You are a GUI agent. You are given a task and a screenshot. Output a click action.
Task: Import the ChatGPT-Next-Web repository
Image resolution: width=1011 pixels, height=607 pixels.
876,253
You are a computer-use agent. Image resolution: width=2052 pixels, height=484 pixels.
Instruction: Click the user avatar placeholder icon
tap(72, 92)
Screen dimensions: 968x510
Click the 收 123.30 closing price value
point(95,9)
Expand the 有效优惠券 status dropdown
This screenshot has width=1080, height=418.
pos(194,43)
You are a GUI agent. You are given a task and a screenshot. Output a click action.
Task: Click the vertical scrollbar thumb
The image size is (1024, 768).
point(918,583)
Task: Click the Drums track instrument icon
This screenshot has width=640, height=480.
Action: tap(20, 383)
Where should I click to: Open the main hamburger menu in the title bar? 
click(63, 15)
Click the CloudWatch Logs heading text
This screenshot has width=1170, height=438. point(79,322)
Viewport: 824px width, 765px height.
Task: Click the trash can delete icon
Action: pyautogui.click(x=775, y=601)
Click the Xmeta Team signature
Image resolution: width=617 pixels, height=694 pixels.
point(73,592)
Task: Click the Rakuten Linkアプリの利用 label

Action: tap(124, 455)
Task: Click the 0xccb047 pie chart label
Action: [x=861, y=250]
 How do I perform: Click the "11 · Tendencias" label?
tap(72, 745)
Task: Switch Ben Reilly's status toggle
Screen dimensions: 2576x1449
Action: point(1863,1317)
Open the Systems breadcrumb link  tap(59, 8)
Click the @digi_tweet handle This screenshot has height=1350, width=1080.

________________________

» **Task details**
Each line in the material above must be retyped without alteration.

» **Written solution**
You are a GUI agent. You are given a task and a screenshot. Output a click action.
Task: Import the ChatGPT-Next-Web repository
Image resolution: width=1011 pixels, height=607 pixels.
876,253
You are a computer-use agent. Image resolution: width=2052 pixels, height=484 pixels.
Instruction: Click the user avatar placeholder icon
tap(72, 92)
Screen dimensions: 968x510
Click the 收 123.30 closing price value
point(95,9)
Expand the 有效优惠券 status dropdown
This screenshot has width=1080, height=418.
pos(194,43)
You are a GUI agent. You are given a task and a screenshot. Output a click action.
Task: Click the vertical scrollbar thumb
The image size is (1024, 768).
point(918,583)
Task: Click the Drums track instrument icon
This screenshot has width=640, height=480.
Action: tap(20, 383)
Where should I click to: Open the main hamburger menu in the title bar? 
click(63, 15)
Click the CloudWatch Logs heading text
This screenshot has width=1170, height=438. point(79,322)
Viewport: 824px width, 765px height.
Task: Click the trash can delete icon
Action: pyautogui.click(x=775, y=601)
Click the Xmeta Team signature
Image resolution: width=617 pixels, height=694 pixels.
point(73,592)
Task: Click the Rakuten Linkアプリの利用 label

Action: tap(124, 455)
Task: Click the 0xccb047 pie chart label
Action: [x=861, y=250]
 How do I perform: Click the "11 · Tendencias" label?
tap(72, 745)
Task: Switch Ben Reilly's status toggle
Screen dimensions: 2576x1449
Action: point(1863,1317)
Open the Systems breadcrumb link  tap(59, 8)
Click the @digi_tweet handle This screenshot has height=1350, width=1080.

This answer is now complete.